Could you lay out only the lines that begin at the one containing "You are a computer-use agent. The" and stop after the one containing "(x=154, y=239)" as a numbered list, leaving out any blank lines?

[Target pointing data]
======
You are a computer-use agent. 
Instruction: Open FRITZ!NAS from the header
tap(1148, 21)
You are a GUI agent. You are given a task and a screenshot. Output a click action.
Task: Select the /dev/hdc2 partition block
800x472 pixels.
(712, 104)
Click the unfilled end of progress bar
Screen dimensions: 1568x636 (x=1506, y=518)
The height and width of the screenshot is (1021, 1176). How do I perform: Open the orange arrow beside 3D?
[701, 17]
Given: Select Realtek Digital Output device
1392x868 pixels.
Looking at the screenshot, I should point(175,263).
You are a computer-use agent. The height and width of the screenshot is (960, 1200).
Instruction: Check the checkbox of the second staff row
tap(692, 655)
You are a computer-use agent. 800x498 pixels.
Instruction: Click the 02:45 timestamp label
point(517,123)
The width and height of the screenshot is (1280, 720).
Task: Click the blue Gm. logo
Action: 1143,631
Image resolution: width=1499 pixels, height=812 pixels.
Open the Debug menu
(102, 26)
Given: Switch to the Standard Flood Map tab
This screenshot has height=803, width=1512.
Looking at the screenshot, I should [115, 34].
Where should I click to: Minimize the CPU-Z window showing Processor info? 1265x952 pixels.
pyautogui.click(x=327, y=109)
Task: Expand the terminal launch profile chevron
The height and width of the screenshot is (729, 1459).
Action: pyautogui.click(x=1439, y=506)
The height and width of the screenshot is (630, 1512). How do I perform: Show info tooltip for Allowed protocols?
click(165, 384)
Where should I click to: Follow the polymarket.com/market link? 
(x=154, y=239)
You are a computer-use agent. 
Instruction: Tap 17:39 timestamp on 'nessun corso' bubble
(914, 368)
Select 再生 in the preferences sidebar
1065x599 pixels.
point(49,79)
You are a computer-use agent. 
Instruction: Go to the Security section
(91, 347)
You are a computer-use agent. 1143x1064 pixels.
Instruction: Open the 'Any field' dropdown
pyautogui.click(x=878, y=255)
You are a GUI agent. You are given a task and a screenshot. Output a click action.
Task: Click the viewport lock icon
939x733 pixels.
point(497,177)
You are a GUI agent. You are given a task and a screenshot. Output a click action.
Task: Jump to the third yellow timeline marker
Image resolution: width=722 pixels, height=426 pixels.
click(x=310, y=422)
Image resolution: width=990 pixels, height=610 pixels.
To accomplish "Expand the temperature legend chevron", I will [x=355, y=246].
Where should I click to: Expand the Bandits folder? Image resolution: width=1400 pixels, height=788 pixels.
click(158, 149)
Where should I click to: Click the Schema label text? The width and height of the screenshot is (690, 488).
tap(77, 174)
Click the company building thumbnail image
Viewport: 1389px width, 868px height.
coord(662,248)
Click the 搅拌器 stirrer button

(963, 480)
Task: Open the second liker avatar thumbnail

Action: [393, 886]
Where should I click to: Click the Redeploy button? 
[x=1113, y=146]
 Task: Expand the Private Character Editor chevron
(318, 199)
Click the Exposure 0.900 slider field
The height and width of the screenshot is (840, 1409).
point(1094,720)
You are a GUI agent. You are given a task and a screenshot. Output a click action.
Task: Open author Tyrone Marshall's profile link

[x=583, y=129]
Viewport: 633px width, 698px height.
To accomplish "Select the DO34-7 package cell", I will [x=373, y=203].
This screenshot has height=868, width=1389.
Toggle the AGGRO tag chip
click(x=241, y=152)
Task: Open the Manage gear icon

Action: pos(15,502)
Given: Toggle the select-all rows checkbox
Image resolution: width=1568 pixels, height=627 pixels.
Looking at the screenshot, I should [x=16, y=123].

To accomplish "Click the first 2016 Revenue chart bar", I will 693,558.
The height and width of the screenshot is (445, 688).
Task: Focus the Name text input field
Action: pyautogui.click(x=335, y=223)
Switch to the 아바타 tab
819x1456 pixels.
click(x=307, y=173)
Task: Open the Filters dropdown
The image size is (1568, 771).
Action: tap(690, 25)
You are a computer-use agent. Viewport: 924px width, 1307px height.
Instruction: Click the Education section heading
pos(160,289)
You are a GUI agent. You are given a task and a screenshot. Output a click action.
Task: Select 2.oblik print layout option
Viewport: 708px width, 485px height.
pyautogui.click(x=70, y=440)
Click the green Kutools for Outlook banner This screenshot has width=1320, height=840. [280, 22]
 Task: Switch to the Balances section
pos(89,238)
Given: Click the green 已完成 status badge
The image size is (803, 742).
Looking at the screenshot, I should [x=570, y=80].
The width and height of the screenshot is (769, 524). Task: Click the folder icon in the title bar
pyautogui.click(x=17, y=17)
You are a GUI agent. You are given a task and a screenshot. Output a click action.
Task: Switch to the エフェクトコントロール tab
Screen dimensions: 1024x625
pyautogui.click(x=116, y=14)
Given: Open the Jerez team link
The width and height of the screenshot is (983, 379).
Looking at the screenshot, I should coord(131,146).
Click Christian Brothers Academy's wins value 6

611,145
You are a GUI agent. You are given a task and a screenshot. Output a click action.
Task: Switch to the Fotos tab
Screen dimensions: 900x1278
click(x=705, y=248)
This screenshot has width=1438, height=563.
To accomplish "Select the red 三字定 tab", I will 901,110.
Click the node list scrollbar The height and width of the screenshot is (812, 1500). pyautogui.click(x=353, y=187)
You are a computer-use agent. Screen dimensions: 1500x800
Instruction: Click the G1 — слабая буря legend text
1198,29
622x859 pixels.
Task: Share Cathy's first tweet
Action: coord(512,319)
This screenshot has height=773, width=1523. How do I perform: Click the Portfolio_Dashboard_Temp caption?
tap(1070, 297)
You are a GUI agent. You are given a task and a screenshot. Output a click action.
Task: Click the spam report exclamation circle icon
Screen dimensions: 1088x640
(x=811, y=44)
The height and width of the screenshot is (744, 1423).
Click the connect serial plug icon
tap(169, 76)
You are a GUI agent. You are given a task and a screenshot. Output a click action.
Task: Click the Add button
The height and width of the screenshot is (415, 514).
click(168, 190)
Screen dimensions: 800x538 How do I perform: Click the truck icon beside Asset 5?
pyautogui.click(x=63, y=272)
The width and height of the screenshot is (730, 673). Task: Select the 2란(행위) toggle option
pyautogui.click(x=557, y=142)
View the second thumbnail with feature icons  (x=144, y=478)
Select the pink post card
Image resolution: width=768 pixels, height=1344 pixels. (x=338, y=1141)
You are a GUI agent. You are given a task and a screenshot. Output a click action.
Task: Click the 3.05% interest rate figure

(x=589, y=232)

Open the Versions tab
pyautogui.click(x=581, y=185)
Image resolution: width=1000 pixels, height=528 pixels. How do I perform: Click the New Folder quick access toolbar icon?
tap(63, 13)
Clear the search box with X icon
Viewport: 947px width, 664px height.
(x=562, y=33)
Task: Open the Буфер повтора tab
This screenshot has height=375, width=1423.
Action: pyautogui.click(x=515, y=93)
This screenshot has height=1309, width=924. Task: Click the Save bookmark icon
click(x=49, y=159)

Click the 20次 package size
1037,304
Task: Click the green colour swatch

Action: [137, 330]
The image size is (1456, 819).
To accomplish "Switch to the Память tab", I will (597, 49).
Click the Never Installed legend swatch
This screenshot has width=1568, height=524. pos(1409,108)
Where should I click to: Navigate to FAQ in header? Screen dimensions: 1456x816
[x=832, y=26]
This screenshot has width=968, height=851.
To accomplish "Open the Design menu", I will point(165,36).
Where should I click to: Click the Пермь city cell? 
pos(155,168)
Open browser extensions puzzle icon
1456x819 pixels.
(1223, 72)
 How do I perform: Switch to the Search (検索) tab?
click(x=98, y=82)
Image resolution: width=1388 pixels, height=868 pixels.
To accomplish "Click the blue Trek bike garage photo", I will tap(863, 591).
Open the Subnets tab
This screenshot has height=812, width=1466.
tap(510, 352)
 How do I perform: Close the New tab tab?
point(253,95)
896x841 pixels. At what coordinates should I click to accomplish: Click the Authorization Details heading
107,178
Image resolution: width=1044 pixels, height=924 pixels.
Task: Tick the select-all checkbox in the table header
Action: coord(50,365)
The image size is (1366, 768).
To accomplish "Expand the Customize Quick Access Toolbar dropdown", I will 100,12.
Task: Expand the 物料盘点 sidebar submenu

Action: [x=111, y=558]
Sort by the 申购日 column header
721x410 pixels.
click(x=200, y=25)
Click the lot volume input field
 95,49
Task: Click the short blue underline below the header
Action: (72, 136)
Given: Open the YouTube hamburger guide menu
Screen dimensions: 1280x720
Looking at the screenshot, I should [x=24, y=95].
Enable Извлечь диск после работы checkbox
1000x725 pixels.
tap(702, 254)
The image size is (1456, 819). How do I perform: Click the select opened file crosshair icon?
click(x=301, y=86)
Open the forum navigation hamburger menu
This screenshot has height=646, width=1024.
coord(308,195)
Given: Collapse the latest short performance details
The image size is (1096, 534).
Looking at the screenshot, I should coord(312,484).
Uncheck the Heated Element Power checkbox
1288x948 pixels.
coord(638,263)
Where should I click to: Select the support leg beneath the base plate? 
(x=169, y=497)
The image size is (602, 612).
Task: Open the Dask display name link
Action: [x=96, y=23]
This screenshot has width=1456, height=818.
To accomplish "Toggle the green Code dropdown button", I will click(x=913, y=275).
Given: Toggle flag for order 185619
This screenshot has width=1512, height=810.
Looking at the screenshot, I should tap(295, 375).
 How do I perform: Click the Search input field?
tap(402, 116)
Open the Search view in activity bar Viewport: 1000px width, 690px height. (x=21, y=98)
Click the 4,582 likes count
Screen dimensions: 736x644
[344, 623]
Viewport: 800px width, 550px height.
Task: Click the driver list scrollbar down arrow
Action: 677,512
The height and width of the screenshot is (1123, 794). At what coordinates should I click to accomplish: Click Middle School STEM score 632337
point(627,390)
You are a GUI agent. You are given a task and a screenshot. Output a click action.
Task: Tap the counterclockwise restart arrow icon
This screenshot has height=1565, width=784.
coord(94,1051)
======
## [The completed task]
1. You are a computer-use agent. The height and width of the screenshot is (960, 1200).
2. Instruction: Check the checkbox of the second staff row
3. tap(692, 655)
4. You are a computer-use agent. 800x498 pixels.
5. Instruction: Click the 02:45 timestamp label
6. point(517,123)
7. The width and height of the screenshot is (1280, 720).
8. Task: Click the blue Gm. logo
9. Action: 1143,631
10. Image resolution: width=1499 pixels, height=812 pixels.
11. Open the Debug menu
12. (102, 26)
13. Given: Switch to the Standard Flood Map tab
14. This screenshot has height=803, width=1512.
15. Looking at the screenshot, I should [115, 34].
16. Where should I click to: Minimize the CPU-Z window showing Processor info? 1265x952 pixels.
17. pyautogui.click(x=327, y=109)
18. Task: Expand the terminal launch profile chevron
19. The height and width of the screenshot is (729, 1459).
20. Action: pyautogui.click(x=1439, y=506)
21. The height and width of the screenshot is (630, 1512). How do I perform: Show info tooltip for Allowed protocols?
22. click(165, 384)
23. Where should I click to: Follow the polymarket.com/market link? 
24. (x=154, y=239)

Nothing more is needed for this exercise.